Joseph Cecala, a resident on West Hanover Avenue, was a Morris Plains councilman in 2009 when there was another traffic study done in the area. He said they put cameras on the lights on both ends of the road to help the timing with the traffic, an alternative to adding extra lanes. He is also against the option of adding two more lanes.

"This is a residential area," Cecala said, "we have a lot of young families, medium age families and older families. Even though we are two towns, we are a community together. We have beautiful lawns, we have beautiful homes, we take care of our houses.

"Yet, do we like the traffic coming up and down our street? No we don't. But we knew that when we bought this house, this is what it was, and we have to deal with it. We don't want four lanes here. It's not safe."

Township Committee Member Bruce Sisler said that extension of the study is to benefit other sections of the area as well.

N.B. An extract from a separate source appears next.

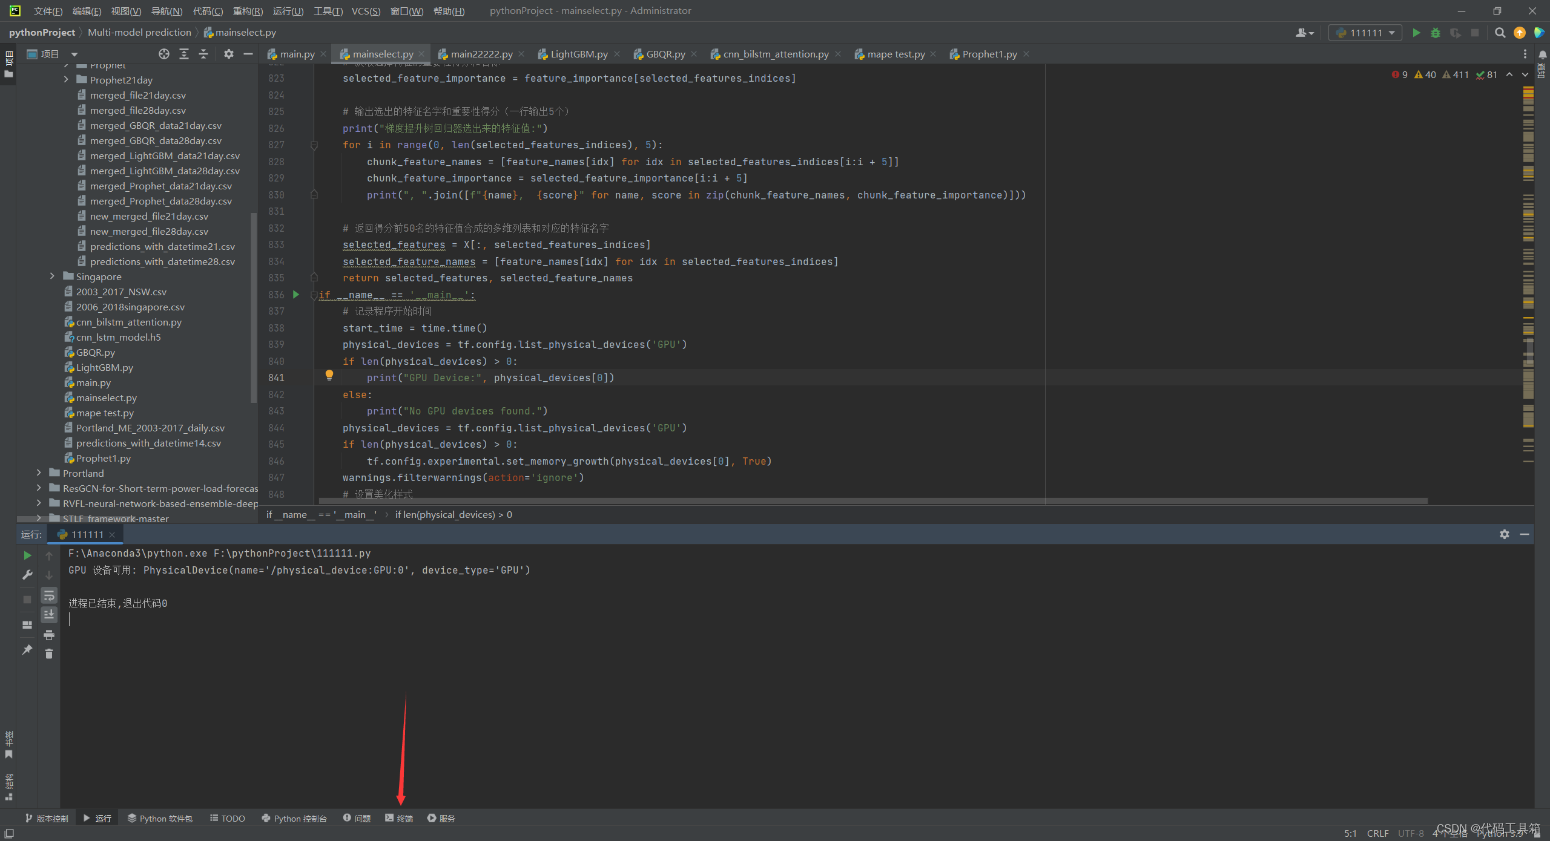
Task: Open project panel settings gear
Action: click(x=228, y=54)
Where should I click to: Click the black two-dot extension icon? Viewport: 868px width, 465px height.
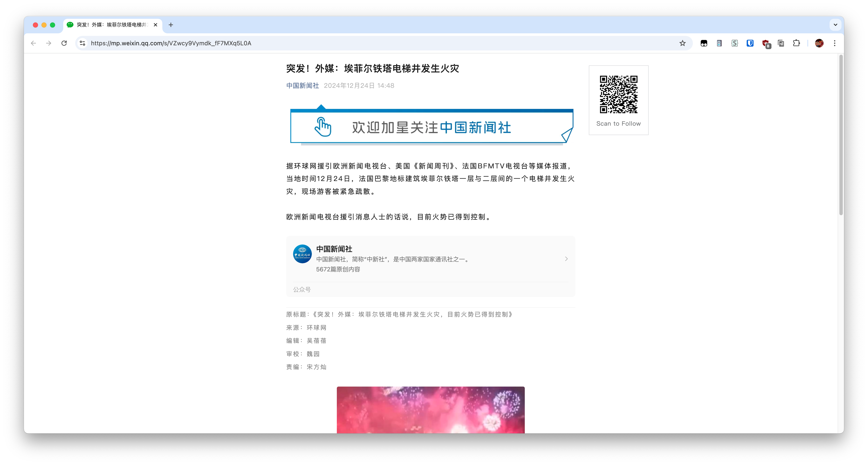[704, 43]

"My thought is to not disrupt their neighborhood, that stretch of road," he said, "but I have to look at two other sections of town, maybe three other sections, that could be impacted on the traffic that another town [Hanover] is doing."

Sisler said it won't be until the results of the study come back that the alternative will be decided.

"I know the people are upset when they hear a study, all of the sudden they think were going to widen the roads," he said. "That's not what the idea of the study is. We just want to see what the best alternatives are going to be."

Another alternative is switching the timing of the light signals, which was what was done in back in 2009.

The next step for the East Hanover Avenue Traffic Study will be determinned at a meeting between Chegwidden and Morris Township Mayor Peter Mancuso and Morris Plains Mayor Frank Dreutzler.

According to Diane Ketchum, the clerk of the freeholder board, the date has not yet been determined.

"We're just trying to facilitate this," Chegwidden said. "We're also looking to make sure that we take all the residents into account."